Monday, November 26, 2018

Aluminum Myth Busting


Aluminum is a known neurotoxin that is added to drinking water, pharmaceuticals, vaccines, and food, such as colored candy and baked goods. In order to convince people that these products are safe, consumers have been told to blindly believe the following aluminum myths:
·         Aluminum compounds are inert or insoluble preventing entry into the body
·         Any aluminum that does get into the body is immediately excreted
·         Any aluminum that is not excreted is deposited in biologically inert stores such as bone
All of these myths have been scientifically disproven but they are not forgotten as they continue to be repeated by the aluminum industry, Alzheimer’s Association, and medical profession.
In 1996 it was discovered that rats of all ages accumulate aluminum in their bodies from their drinking water1. In 1998 this accumulated aluminum was found in five organs (e.g. brain, bone, kidney, liver, spleen) and six lobes of the brain (e.g. cortex, hippocampus, striatum, cerebellum, thalamus, olfactory bulb).
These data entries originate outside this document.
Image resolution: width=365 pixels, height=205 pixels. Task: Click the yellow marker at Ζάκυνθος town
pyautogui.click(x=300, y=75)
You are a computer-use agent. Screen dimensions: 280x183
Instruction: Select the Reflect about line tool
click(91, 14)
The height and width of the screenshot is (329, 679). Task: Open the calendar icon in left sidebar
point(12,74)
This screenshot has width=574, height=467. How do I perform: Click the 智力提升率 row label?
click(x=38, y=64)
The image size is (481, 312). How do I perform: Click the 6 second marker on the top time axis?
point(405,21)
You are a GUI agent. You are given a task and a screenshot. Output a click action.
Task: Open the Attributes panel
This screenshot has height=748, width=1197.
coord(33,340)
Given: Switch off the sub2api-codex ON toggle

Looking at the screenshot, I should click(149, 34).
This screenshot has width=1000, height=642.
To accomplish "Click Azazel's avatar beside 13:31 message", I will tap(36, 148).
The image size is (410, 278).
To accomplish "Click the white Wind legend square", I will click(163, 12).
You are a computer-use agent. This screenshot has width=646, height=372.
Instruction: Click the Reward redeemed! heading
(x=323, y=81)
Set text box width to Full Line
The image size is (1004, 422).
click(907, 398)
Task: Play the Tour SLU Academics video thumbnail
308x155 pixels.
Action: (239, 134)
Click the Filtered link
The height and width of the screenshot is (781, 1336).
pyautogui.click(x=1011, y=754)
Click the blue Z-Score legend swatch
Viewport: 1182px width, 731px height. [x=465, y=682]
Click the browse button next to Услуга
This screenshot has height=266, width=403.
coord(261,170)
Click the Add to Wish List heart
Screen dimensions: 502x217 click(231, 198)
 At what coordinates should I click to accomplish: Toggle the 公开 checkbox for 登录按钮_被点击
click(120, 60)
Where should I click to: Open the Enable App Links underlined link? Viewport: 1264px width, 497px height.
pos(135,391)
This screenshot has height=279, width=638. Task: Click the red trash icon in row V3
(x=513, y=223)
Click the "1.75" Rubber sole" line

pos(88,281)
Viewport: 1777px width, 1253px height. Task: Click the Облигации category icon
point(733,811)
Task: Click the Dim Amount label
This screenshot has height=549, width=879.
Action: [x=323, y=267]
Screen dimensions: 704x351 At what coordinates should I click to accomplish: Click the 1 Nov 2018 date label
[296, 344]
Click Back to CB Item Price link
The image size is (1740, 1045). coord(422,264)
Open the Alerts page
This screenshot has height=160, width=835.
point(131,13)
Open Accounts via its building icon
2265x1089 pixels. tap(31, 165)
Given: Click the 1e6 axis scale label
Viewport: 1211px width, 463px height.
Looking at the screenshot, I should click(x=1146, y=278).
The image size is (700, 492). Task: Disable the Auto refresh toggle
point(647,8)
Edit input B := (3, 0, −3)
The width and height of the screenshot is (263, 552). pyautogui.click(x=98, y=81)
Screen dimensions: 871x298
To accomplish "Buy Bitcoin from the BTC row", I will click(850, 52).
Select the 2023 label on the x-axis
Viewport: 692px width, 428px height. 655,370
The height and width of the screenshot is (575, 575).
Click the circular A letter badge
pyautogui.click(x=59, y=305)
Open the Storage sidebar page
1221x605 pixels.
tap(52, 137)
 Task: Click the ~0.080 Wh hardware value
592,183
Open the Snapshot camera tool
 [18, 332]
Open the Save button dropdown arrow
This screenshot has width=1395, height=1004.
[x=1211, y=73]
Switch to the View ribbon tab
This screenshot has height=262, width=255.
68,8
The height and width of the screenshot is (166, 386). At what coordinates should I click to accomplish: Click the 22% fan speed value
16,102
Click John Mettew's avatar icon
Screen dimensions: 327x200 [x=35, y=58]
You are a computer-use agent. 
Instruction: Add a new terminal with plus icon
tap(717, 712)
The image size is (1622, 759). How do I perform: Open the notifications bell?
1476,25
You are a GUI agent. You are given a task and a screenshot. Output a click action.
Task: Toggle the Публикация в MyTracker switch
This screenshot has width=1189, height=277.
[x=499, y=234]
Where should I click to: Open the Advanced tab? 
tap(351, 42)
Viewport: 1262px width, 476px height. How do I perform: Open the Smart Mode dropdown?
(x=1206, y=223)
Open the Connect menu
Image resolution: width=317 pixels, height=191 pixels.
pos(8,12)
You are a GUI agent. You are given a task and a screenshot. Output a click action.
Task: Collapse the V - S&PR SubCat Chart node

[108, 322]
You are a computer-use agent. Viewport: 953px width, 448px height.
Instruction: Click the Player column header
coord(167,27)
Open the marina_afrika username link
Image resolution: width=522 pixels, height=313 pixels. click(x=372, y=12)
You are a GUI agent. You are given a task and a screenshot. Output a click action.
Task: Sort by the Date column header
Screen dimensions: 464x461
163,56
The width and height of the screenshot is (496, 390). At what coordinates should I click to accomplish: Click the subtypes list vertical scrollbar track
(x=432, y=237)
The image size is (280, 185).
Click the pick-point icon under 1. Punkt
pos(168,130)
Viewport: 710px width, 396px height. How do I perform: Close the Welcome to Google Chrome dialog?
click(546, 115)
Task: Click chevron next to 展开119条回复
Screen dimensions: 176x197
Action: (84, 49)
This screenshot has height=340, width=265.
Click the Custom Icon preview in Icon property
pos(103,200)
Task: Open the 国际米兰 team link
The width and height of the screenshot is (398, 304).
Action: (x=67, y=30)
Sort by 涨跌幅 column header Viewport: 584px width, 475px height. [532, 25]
In addition, aluminum was found to not be inert but is mobile by continuously diffusing in the body from places of high concentration to places of low concentration. Because of aluminum’s diffusivity it is partially removed (58-79%) from all organs of the body, including bones and all six lobes of the brain, by administering OSA rich silica water every five days over a period of 5 weeks2.
Some of these observations with rats have also been shown to be the case for humans. OSA rich silica water facilitates the elimination of aluminum in urine and perspiration3,4. It has also been found that some people are “Super Aluminum Absorbers”.  These people have more aluminum in their brain than normal and include those with sporadic5 and familial Alzheimer’s6, autism7, multiple sclerosis8, and Parkinson’s9-11.  For more details see “Silica water the Secret of Healthy Blue Zone Longevity in the Aluminum Age” by Dennis N. Crouse12.
After drinking silica water, OSA is absorbed into the blood and carried by the blood to kidney and sweat gland lumens. The pH of blood is 7.4, urine is 6.5-8.0, and at high rates of perspiration, as seen while exercising, the pH of sweat is near neutrality (e.g. pH 7)13. OSA reacts with aluminum above pH 5.5 forming a non-toxic chemical called HAS14.  This reaction lowers the concentration of aluminum in blood and kidney and sweat gland lumens. This lower aluminum concentration favors more aluminum diffusing from places of higher concentration into the blood and these lumens for reaction with OSA.  Thereby OSA detoxifies aluminum and facilitates its elimination as HAS in the urine and perspiration.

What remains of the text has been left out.